*Dataset extract*
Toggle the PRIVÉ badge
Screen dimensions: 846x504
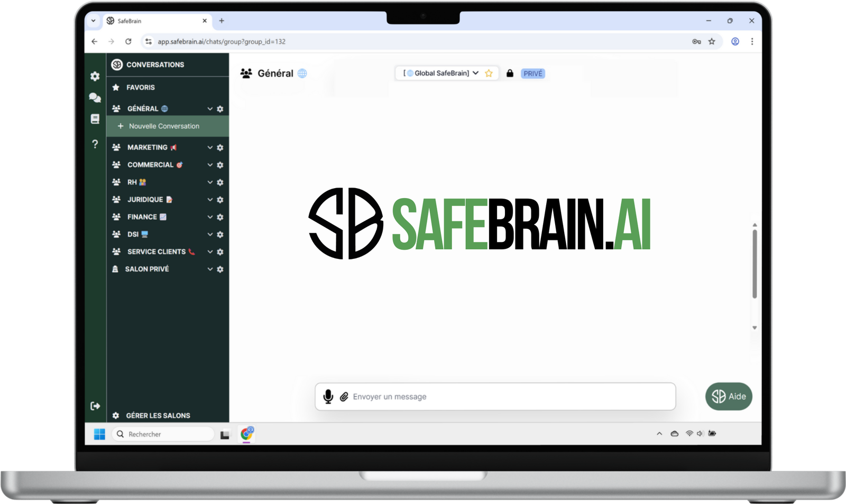pos(532,73)
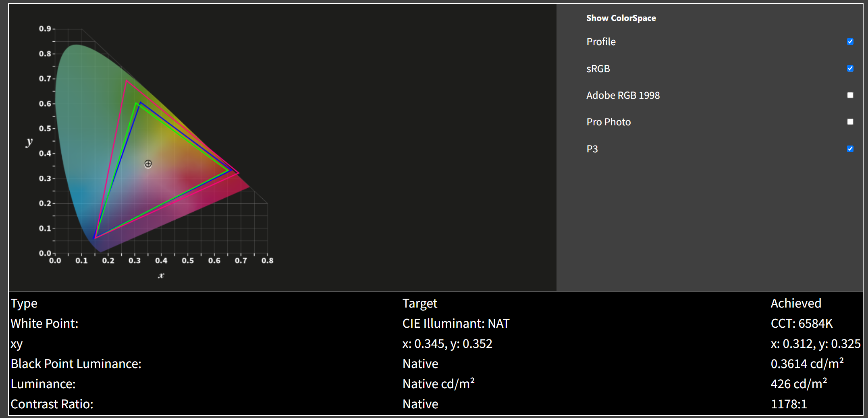Click the top vertex of the pink triangle

pos(126,81)

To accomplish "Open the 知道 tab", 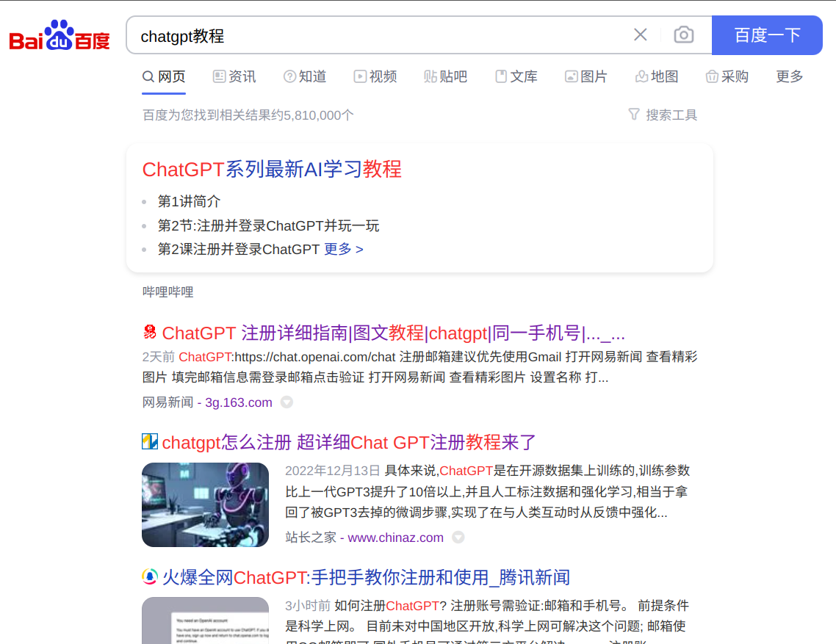I will (x=305, y=77).
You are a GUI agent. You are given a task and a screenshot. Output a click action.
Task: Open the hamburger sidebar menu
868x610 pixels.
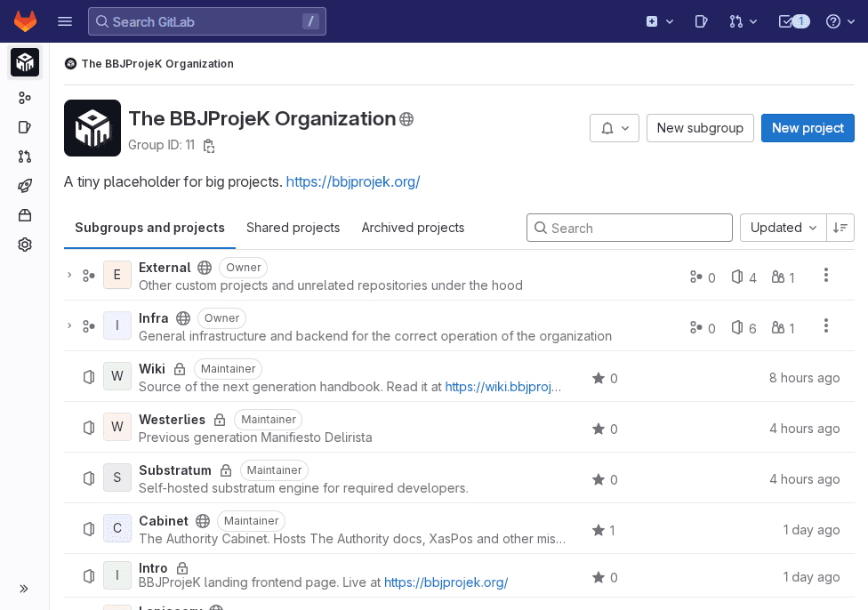click(64, 20)
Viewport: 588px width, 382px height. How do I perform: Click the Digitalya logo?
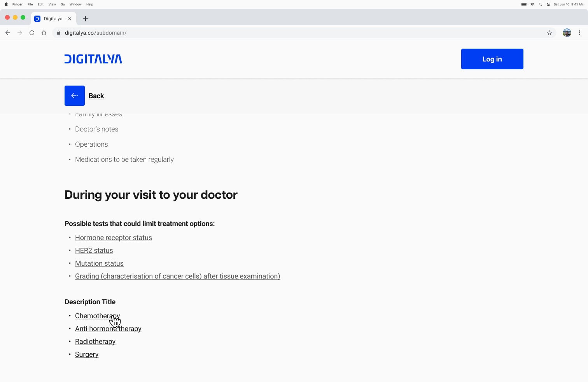[93, 59]
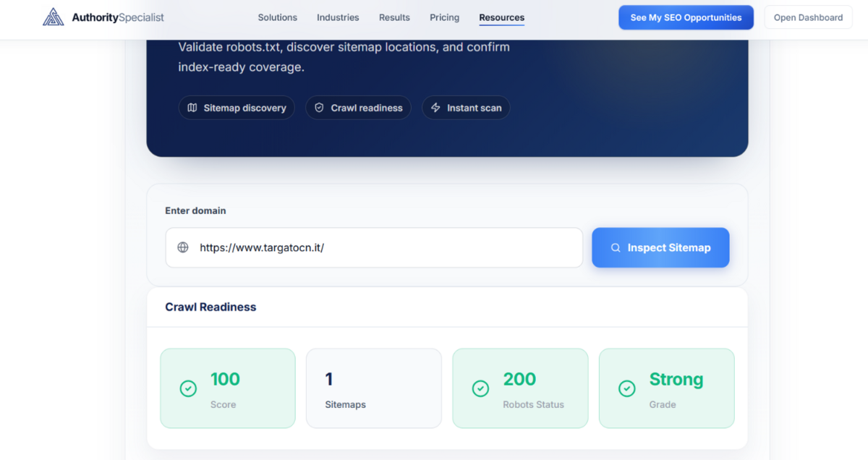
Task: Go to the Results nav item
Action: 394,17
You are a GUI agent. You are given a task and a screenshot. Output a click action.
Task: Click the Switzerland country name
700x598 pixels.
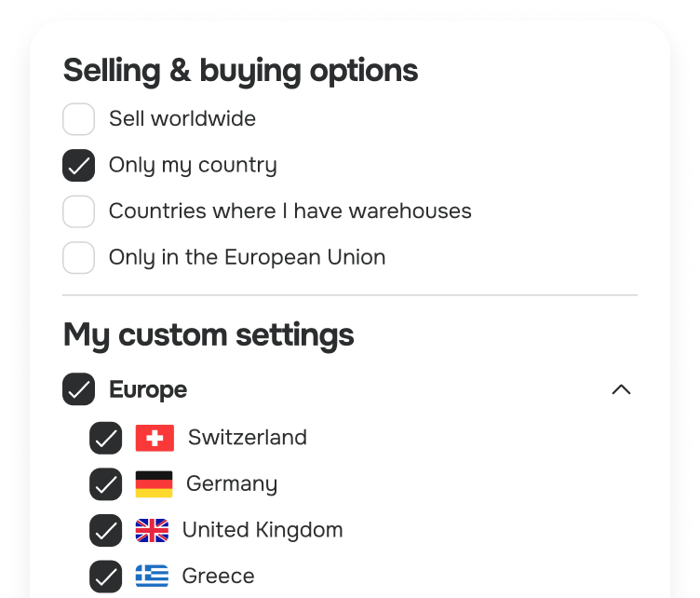click(x=248, y=438)
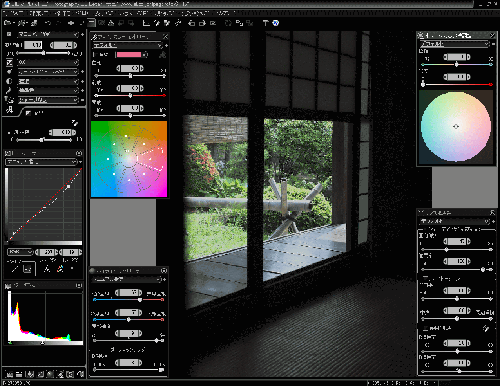The width and height of the screenshot is (500, 386).
Task: Expand the white balance dropdown in the left panel
Action: [x=48, y=72]

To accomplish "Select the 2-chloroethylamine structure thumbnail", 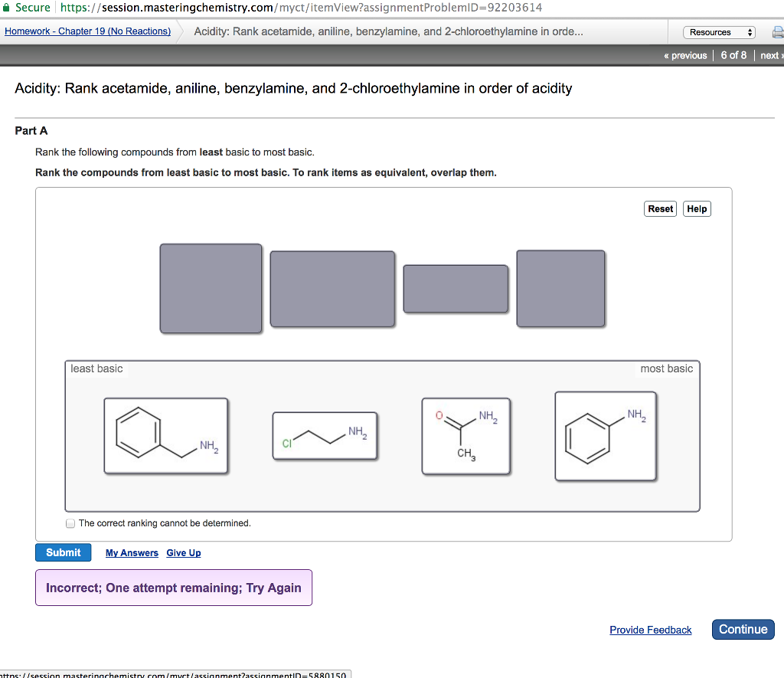I will point(324,434).
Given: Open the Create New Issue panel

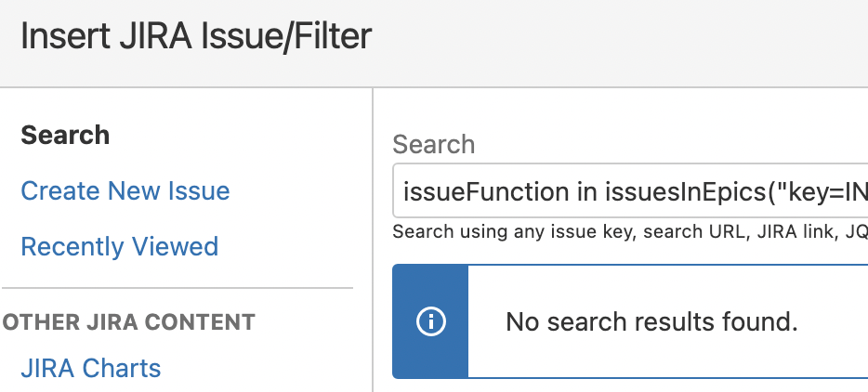Looking at the screenshot, I should pyautogui.click(x=125, y=190).
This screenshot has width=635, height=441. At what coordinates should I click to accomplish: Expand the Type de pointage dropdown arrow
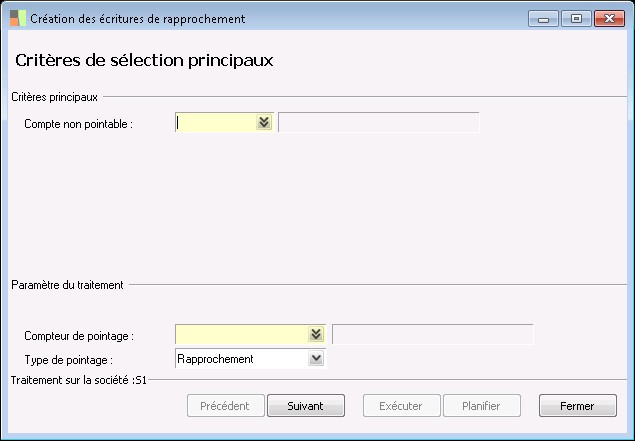click(x=316, y=358)

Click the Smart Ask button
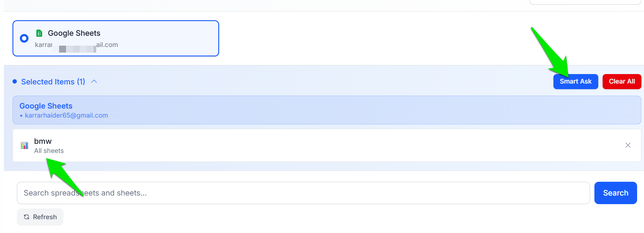(575, 81)
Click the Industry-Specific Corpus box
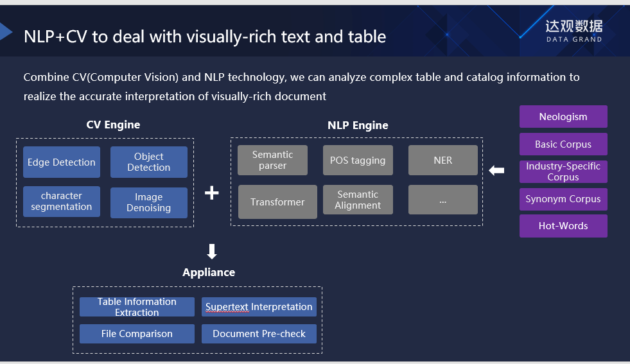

*Exercise description*
Transcribe exactly the span of lines that opens with the line holding "This screenshot has" and closes with the last line of the entries above. Omit pictures.

*Result of the task*
This screenshot has width=635, height=441. At what coordinates should I click to accomplish: Expand the Type de pointage dropdown arrow
click(x=316, y=358)

Click the Smart Ask button
(575, 81)
Click the Industry-Specific Corpus box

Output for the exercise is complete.